Exercise instructions. When you reach the line in the data below that contains "Task: Click Providence", please start repeating lines exactly, and stop after the line that contains "Task: Click the 'What", repeating nothing else.

Exercise materials Block Start

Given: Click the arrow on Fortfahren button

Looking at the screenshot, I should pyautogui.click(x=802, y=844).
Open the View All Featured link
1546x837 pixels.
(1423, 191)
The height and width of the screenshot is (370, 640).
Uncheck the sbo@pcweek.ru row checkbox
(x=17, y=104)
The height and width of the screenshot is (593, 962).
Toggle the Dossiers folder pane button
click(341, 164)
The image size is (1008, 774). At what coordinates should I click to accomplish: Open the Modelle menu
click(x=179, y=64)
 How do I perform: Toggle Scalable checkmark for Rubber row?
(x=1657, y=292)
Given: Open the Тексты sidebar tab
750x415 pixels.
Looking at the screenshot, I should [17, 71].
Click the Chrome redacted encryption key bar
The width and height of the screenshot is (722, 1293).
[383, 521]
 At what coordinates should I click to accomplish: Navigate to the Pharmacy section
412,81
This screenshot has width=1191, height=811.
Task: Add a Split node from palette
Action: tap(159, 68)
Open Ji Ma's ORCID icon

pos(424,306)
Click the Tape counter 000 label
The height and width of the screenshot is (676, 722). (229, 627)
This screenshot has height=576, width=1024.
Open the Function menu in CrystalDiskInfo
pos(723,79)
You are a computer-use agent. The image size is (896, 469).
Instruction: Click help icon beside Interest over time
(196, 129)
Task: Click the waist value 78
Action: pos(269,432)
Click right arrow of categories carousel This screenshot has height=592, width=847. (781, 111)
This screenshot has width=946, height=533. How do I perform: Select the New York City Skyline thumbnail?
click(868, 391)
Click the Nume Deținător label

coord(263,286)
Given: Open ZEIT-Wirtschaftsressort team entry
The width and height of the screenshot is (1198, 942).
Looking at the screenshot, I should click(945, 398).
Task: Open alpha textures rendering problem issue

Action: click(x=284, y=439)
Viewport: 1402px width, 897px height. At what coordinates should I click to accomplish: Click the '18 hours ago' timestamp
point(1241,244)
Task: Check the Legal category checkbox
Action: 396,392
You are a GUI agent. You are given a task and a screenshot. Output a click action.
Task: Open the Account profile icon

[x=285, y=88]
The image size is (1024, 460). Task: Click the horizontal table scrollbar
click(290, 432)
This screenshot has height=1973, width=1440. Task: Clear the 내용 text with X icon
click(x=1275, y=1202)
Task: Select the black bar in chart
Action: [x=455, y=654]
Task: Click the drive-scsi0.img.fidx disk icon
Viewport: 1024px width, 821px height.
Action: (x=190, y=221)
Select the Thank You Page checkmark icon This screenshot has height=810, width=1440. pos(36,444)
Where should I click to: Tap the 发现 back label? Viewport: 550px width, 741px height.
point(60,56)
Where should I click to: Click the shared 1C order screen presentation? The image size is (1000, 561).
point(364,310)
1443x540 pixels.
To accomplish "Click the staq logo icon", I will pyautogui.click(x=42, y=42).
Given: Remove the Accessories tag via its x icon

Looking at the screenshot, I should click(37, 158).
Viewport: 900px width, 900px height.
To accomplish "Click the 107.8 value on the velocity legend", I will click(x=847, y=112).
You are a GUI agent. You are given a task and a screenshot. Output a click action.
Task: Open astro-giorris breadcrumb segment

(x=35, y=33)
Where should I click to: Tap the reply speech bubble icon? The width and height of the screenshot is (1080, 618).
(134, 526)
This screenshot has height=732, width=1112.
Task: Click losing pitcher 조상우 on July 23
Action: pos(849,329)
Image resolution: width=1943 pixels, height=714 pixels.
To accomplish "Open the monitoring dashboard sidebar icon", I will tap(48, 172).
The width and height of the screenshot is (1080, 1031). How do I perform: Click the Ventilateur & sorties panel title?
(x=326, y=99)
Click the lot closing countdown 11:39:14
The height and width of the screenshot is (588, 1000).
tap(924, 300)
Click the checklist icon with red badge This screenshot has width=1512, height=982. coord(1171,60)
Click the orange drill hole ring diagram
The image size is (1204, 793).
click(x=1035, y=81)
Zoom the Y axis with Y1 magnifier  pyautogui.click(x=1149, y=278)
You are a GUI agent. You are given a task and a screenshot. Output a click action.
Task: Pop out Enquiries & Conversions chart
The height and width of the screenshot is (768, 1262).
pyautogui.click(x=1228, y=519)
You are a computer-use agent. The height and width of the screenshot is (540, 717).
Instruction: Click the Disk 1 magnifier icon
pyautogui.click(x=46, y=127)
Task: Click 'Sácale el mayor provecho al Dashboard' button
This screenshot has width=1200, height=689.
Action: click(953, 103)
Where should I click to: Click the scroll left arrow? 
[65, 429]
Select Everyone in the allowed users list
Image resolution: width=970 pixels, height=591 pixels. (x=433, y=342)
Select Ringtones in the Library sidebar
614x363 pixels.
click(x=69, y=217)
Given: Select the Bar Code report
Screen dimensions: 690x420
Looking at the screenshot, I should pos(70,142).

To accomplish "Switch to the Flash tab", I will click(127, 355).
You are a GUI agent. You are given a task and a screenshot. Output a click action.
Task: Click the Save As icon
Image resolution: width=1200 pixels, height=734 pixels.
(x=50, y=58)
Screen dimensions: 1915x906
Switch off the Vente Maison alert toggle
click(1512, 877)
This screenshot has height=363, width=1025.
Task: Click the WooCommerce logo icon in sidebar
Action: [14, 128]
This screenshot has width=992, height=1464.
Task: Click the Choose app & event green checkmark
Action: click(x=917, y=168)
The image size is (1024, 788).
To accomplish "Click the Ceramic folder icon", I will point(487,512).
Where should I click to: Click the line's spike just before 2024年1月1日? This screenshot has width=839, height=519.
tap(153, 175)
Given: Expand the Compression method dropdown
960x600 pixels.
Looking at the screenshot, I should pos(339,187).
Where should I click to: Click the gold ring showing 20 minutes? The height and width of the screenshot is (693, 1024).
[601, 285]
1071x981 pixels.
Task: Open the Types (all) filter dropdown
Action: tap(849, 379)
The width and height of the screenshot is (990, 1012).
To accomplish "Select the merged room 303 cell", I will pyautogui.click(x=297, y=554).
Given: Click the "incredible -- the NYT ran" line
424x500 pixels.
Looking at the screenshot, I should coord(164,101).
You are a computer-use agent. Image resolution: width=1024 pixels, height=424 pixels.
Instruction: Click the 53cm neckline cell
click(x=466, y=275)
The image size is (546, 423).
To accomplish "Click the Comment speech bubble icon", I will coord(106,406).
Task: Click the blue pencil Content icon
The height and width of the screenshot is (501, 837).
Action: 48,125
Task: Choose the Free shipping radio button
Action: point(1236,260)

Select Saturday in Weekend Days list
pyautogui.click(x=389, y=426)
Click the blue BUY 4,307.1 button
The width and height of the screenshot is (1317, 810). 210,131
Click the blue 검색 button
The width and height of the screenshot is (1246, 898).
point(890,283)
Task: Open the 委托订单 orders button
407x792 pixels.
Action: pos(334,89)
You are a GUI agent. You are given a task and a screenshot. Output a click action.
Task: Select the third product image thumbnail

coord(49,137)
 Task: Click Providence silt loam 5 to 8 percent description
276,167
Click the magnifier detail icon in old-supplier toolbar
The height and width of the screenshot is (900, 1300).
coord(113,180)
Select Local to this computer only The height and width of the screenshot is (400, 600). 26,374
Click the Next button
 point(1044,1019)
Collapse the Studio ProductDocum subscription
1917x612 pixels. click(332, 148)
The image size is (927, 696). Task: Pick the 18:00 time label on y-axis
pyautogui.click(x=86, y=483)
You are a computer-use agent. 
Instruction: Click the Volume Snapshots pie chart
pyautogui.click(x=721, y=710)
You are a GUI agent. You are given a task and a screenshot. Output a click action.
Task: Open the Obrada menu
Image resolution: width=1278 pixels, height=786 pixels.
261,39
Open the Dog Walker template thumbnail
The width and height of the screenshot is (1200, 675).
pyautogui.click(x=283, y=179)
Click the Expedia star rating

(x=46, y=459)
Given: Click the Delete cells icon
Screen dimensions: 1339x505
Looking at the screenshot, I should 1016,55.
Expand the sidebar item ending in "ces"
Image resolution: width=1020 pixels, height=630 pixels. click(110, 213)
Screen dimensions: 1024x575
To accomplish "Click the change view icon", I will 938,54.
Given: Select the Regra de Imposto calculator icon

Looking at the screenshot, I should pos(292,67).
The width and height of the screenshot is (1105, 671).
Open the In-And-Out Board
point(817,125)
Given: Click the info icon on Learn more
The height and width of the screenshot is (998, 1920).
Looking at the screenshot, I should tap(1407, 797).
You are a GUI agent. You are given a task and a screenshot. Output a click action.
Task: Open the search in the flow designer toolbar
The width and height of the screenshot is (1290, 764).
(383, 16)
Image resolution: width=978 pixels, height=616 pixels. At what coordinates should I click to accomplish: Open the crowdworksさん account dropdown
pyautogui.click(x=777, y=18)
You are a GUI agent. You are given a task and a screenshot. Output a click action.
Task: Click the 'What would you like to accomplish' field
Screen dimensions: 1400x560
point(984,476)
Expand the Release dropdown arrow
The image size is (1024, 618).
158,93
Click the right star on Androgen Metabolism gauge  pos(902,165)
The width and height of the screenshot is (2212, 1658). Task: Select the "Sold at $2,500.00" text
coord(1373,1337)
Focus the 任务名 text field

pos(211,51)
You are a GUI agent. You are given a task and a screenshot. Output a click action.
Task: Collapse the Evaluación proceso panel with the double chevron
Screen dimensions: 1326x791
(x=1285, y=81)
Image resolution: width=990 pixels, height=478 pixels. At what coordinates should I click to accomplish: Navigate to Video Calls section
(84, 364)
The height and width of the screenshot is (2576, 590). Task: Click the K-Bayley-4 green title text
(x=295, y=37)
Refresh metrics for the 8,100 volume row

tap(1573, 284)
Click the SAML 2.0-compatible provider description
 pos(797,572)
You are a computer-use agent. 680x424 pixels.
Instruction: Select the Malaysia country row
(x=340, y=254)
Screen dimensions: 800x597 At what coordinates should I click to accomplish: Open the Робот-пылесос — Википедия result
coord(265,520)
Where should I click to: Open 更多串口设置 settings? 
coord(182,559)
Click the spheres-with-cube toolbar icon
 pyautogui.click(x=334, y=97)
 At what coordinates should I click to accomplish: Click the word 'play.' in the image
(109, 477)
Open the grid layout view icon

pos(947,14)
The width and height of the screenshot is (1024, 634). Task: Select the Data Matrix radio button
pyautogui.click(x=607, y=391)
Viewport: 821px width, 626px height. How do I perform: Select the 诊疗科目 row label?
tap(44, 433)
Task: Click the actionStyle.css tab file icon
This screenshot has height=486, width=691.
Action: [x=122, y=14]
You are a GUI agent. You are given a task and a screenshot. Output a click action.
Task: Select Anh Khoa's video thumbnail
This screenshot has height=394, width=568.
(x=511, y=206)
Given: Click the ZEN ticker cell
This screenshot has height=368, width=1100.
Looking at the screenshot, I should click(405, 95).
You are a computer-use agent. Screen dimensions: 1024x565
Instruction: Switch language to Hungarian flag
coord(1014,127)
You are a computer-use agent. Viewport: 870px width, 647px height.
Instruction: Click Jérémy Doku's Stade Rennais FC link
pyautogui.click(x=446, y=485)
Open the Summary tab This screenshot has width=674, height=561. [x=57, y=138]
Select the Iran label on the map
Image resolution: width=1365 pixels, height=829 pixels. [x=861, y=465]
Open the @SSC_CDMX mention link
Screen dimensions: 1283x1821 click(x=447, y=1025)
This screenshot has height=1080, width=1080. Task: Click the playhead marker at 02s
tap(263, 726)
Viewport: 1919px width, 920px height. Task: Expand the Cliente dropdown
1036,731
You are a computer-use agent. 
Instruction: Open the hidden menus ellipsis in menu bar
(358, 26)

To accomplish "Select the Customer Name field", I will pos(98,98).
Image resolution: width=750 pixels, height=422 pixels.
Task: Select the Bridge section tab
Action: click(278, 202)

Exercise materials Block End

Exercise response.
 Task: Click Providence silt loam 5 to 8 percent description
276,167
Click the magnifier detail icon in old-supplier toolbar
The height and width of the screenshot is (900, 1300).
coord(113,180)
Select Local to this computer only The height and width of the screenshot is (400, 600). 26,374
Click the Next button
 point(1044,1019)
Collapse the Studio ProductDocum subscription
1917x612 pixels. click(332, 148)
The image size is (927, 696). Task: Pick the 18:00 time label on y-axis
pyautogui.click(x=86, y=483)
You are a computer-use agent. 
Instruction: Click the Volume Snapshots pie chart
pyautogui.click(x=721, y=710)
You are a GUI agent. You are given a task and a screenshot. Output a click action.
Task: Open the Obrada menu
Image resolution: width=1278 pixels, height=786 pixels.
261,39
Open the Dog Walker template thumbnail
The width and height of the screenshot is (1200, 675).
pyautogui.click(x=283, y=179)
Click the Expedia star rating

(x=46, y=459)
Given: Click the Delete cells icon
Screen dimensions: 1339x505
Looking at the screenshot, I should 1016,55.
Expand the sidebar item ending in "ces"
Image resolution: width=1020 pixels, height=630 pixels. click(110, 213)
Screen dimensions: 1024x575
To accomplish "Click the change view icon", I will 938,54.
Given: Select the Regra de Imposto calculator icon

Looking at the screenshot, I should pos(292,67).
The width and height of the screenshot is (1105, 671).
Open the In-And-Out Board
point(817,125)
Given: Click the info icon on Learn more
The height and width of the screenshot is (998, 1920).
Looking at the screenshot, I should tap(1407, 797).
You are a GUI agent. You are given a task and a screenshot. Output a click action.
Task: Open the search in the flow designer toolbar
The width and height of the screenshot is (1290, 764).
(383, 16)
Image resolution: width=978 pixels, height=616 pixels. At what coordinates should I click to accomplish: Open the crowdworksさん account dropdown
pyautogui.click(x=777, y=18)
You are a GUI agent. You are given a task and a screenshot. Output a click action.
Task: Click the 'What would you like to accomplish' field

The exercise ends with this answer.